Women of the home front had to do housekeeping and child raising all by themselves. Many women also had to work outside and in factories, as many male workers were drafted to the military. That time had a serious shortage of various materials. Therefore, foods and daily necessities were rationed.

When not only their husband, but also their sons, were sent to the military as troops, women had to send them off while waving the national flag of Japan. They made a comfort bag and "sennin-bari" for the men. Comfort bags were made to raise the moral of troops. They contained various daily necessities, photos, medicine, amulets, and letters. "Sennin-bari" were used to ward off bullets. They were made of white cloth and were stitched one thousand times with red thread. Home front women did various things with great devotion.

Tokyo Air Raids in 1945
Story by Haruna

During the war, both soldiers and civilians died due to air raids. The metropolitan Tokyo area received 106 raids from November 24, 1944, to August 15, 1945. More than 1 million people were victims, including over 100,000 deaths caused by the March 10, 1945 air raid which was the most destructive. The buildings of Jumonji High School, which were built of reinforced concrete, were destroyed by air raid on April 14, 1945. 
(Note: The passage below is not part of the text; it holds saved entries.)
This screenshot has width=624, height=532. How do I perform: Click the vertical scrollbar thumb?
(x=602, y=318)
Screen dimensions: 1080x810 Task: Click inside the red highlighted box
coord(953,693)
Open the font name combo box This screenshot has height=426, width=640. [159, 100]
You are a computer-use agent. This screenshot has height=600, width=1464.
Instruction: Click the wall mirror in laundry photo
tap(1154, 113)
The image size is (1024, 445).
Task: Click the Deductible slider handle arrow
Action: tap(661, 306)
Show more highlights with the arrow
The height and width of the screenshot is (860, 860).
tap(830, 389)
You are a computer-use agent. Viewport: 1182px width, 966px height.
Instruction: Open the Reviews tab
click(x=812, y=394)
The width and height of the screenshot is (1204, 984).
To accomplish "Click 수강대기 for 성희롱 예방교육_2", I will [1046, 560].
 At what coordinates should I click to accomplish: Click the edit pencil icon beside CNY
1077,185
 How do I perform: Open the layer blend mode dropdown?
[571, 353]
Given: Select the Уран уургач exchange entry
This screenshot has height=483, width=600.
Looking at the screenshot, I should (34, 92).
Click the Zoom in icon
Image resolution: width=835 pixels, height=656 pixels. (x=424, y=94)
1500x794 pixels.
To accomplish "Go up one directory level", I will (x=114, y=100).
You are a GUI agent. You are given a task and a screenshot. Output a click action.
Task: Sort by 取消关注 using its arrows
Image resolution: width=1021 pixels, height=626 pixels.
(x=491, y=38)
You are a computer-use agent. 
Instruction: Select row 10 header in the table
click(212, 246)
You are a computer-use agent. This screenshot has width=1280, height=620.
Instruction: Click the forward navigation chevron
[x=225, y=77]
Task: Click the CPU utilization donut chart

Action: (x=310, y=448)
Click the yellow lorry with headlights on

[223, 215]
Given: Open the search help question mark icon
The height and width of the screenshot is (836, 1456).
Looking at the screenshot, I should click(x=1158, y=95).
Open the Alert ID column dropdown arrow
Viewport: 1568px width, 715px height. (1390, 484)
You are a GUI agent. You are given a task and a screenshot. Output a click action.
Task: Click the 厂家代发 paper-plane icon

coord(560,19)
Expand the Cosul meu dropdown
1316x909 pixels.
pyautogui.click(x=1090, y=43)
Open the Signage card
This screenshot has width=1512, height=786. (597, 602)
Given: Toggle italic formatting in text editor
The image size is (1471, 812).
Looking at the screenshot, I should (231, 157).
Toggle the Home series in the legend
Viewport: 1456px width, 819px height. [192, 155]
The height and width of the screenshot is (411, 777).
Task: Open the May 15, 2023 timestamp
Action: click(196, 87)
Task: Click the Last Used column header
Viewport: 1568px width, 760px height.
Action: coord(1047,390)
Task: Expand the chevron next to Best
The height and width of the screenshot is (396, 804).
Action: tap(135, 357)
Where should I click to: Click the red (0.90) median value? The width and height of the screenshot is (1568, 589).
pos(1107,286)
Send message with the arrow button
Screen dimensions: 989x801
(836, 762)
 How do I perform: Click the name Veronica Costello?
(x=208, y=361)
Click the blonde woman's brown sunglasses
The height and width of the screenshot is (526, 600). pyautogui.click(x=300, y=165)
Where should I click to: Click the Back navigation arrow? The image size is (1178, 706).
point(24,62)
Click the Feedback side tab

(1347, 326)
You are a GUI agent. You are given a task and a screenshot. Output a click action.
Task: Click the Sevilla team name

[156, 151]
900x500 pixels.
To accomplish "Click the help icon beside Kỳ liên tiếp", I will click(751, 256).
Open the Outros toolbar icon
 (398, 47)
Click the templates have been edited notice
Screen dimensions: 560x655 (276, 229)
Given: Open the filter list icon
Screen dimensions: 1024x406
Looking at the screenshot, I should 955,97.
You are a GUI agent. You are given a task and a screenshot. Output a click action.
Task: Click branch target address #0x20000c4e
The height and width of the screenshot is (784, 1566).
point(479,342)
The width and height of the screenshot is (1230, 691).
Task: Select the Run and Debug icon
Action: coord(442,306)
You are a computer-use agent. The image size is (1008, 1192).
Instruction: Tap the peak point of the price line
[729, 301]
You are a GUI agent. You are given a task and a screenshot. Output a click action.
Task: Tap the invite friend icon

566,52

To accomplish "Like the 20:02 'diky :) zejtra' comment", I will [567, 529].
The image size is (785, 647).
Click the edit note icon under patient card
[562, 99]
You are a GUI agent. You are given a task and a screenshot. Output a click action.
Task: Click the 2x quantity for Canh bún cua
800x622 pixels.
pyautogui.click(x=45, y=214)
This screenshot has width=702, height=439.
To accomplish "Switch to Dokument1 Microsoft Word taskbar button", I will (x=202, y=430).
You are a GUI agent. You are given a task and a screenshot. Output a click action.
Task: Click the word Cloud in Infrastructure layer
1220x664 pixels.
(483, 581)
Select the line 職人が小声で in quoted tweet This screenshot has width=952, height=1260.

At that time, elementary school students were evacuated to rural areas. Most high school girls, on the other hand, remained in Tokyo, and they managed to study at school and to work at military factories. When air raids started around Tokyo, every day and night, many houses, schools and, military factories were burnt one after the other, and female students were forced to evacuate to the rural areas as well. However, there were also school girls who believed that schooling should continue and stayed in the burnt town of Tokyo.

A story of a 103 year old great-grandmother of a Jumonji student 

I have a great grandmother who experienced the Second World War. I asked about her to her son and her daughter. 

When Second World War started, they and her husband lived in Tokyo. However her husband went to the Philippines because of the war. The day before the Tokyo Air Raid, Haruko pulled the hand with her daughter carrying her son and went to Sendai by the train in 17 hours.

In Sendai they suffered because of lack of self-sufficiency life. Even in such a life they said they were helping with local people. 

However her husband died in the war. This was her biggest sorrow. But even so she always said "we cannot eat unless we work" and she worked every day. Her son and daughter are very grateful to her. 

I think women have strength that is not armed.

A story of the grandmother of Jumonji student: she went to Nippon Girls High School
Story by: Misato

During the Second World War healthy adult men were drafted to the military, but women and students also suffered. My grandmother entered Nippon Girls’ High School in 1944 and transferred to Tokyo Girls’ High School shortly afterwards. The high school was destroyed by an air raid in 1945. She barely escaped with her life. As there was no longer a high school building to attend, she had to work at the National Railway Co. as part of student mobilization. Therefore, she was never able to experience life as a high school student.